[Exercise objective]:
Character for character, reproduce every entry below.

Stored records
'''
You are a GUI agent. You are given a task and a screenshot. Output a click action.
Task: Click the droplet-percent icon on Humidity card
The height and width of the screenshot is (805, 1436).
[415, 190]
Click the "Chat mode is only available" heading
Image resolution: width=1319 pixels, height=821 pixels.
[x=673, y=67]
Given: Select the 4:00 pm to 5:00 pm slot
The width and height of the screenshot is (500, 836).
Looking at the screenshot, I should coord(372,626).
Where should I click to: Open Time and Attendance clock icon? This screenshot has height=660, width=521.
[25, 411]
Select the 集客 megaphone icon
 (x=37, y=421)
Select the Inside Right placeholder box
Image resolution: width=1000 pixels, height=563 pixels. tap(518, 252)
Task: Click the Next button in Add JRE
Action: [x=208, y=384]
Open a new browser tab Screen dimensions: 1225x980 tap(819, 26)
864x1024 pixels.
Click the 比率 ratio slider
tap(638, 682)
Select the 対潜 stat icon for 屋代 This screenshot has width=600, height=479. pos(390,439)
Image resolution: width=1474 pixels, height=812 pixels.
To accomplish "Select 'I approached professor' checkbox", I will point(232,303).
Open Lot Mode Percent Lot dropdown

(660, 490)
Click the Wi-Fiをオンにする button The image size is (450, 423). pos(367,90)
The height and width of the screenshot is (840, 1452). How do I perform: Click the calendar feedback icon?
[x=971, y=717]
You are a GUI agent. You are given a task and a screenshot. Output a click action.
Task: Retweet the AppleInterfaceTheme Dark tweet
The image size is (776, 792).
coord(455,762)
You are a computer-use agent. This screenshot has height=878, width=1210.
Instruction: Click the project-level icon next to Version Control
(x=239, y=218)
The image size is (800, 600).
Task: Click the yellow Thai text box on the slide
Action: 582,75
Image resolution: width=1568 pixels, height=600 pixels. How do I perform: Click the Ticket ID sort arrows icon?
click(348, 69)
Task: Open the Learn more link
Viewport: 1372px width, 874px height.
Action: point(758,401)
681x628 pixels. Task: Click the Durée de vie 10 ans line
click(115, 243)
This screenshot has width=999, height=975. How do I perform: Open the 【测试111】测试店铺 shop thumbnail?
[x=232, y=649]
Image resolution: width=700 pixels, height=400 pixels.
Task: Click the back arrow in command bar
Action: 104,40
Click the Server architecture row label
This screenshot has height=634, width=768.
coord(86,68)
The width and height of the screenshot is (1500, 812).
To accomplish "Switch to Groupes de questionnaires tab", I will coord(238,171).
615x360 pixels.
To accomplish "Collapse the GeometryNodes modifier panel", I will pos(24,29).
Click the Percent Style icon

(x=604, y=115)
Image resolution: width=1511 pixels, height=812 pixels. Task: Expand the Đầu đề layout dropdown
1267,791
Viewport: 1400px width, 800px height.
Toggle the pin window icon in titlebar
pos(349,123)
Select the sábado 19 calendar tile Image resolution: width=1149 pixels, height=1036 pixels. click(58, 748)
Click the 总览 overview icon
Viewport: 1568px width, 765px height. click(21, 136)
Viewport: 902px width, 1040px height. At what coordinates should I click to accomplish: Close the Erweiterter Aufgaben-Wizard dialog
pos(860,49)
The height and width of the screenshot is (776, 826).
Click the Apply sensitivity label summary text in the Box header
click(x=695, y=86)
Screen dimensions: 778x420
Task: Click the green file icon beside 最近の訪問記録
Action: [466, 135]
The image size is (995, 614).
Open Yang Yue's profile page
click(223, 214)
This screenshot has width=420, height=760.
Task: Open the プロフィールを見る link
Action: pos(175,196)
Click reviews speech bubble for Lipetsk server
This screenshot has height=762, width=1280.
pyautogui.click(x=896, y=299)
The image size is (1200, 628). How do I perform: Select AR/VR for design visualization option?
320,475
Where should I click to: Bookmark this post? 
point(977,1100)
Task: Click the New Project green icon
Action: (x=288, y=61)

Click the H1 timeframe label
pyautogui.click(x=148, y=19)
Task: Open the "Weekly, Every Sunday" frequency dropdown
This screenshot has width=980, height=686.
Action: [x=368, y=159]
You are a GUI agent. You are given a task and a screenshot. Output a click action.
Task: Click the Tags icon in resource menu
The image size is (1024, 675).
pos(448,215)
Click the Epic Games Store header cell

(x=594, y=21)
'''
[Exercise response]:
You are a GUI agent. You are given a task and a screenshot. Output a click action.
Task: Click the droplet-percent icon on Humidity card
The height and width of the screenshot is (805, 1436).
[415, 190]
Click the "Chat mode is only available" heading
Image resolution: width=1319 pixels, height=821 pixels.
[x=673, y=67]
Given: Select the 4:00 pm to 5:00 pm slot
The width and height of the screenshot is (500, 836).
Looking at the screenshot, I should coord(372,626).
Where should I click to: Open Time and Attendance clock icon? This screenshot has height=660, width=521.
[25, 411]
Select the 集客 megaphone icon
 (x=37, y=421)
Select the Inside Right placeholder box
Image resolution: width=1000 pixels, height=563 pixels. tap(518, 252)
Task: Click the Next button in Add JRE
Action: [x=208, y=384]
Open a new browser tab Screen dimensions: 1225x980 tap(819, 26)
864x1024 pixels.
Click the 比率 ratio slider
tap(638, 682)
Select the 対潜 stat icon for 屋代 This screenshot has width=600, height=479. pos(390,439)
Image resolution: width=1474 pixels, height=812 pixels.
To accomplish "Select 'I approached professor' checkbox", I will point(232,303).
Open Lot Mode Percent Lot dropdown

(660, 490)
Click the Wi-Fiをオンにする button The image size is (450, 423). pos(367,90)
The height and width of the screenshot is (840, 1452). How do I perform: Click the calendar feedback icon?
[x=971, y=717]
You are a GUI agent. You are given a task and a screenshot. Output a click action.
Task: Retweet the AppleInterfaceTheme Dark tweet
The image size is (776, 792).
coord(455,762)
You are a computer-use agent. This screenshot has height=878, width=1210.
Instruction: Click the project-level icon next to Version Control
(x=239, y=218)
The image size is (800, 600).
Task: Click the yellow Thai text box on the slide
Action: 582,75
Image resolution: width=1568 pixels, height=600 pixels. How do I perform: Click the Ticket ID sort arrows icon?
click(348, 69)
Task: Open the Learn more link
Viewport: 1372px width, 874px height.
Action: point(758,401)
681x628 pixels. Task: Click the Durée de vie 10 ans line
click(115, 243)
This screenshot has width=999, height=975. How do I perform: Open the 【测试111】测试店铺 shop thumbnail?
[x=232, y=649]
Image resolution: width=700 pixels, height=400 pixels.
Task: Click the back arrow in command bar
Action: 104,40
Click the Server architecture row label
This screenshot has height=634, width=768.
coord(86,68)
The width and height of the screenshot is (1500, 812).
To accomplish "Switch to Groupes de questionnaires tab", I will coord(238,171).
615x360 pixels.
To accomplish "Collapse the GeometryNodes modifier panel", I will pos(24,29).
Click the Percent Style icon

(x=604, y=115)
Image resolution: width=1511 pixels, height=812 pixels. Task: Expand the Đầu đề layout dropdown
1267,791
Viewport: 1400px width, 800px height.
Toggle the pin window icon in titlebar
pos(349,123)
Select the sábado 19 calendar tile Image resolution: width=1149 pixels, height=1036 pixels. click(58, 748)
Click the 总览 overview icon
Viewport: 1568px width, 765px height. click(21, 136)
Viewport: 902px width, 1040px height. At what coordinates should I click to accomplish: Close the Erweiterter Aufgaben-Wizard dialog
pos(860,49)
The height and width of the screenshot is (776, 826).
Click the Apply sensitivity label summary text in the Box header
click(x=695, y=86)
Screen dimensions: 778x420
Task: Click the green file icon beside 最近の訪問記録
Action: [466, 135]
The image size is (995, 614).
Open Yang Yue's profile page
click(223, 214)
This screenshot has width=420, height=760.
Task: Open the プロフィールを見る link
Action: pos(175,196)
Click reviews speech bubble for Lipetsk server
This screenshot has height=762, width=1280.
pyautogui.click(x=896, y=299)
The image size is (1200, 628). How do I perform: Select AR/VR for design visualization option?
320,475
Where should I click to: Bookmark this post? 
point(977,1100)
Task: Click the New Project green icon
Action: (x=288, y=61)

Click the H1 timeframe label
pyautogui.click(x=148, y=19)
Task: Open the "Weekly, Every Sunday" frequency dropdown
This screenshot has width=980, height=686.
Action: [x=368, y=159]
You are a GUI agent. You are given a task and a screenshot. Output a click action.
Task: Click the Tags icon in resource menu
The image size is (1024, 675).
pos(448,215)
Click the Epic Games Store header cell

(x=594, y=21)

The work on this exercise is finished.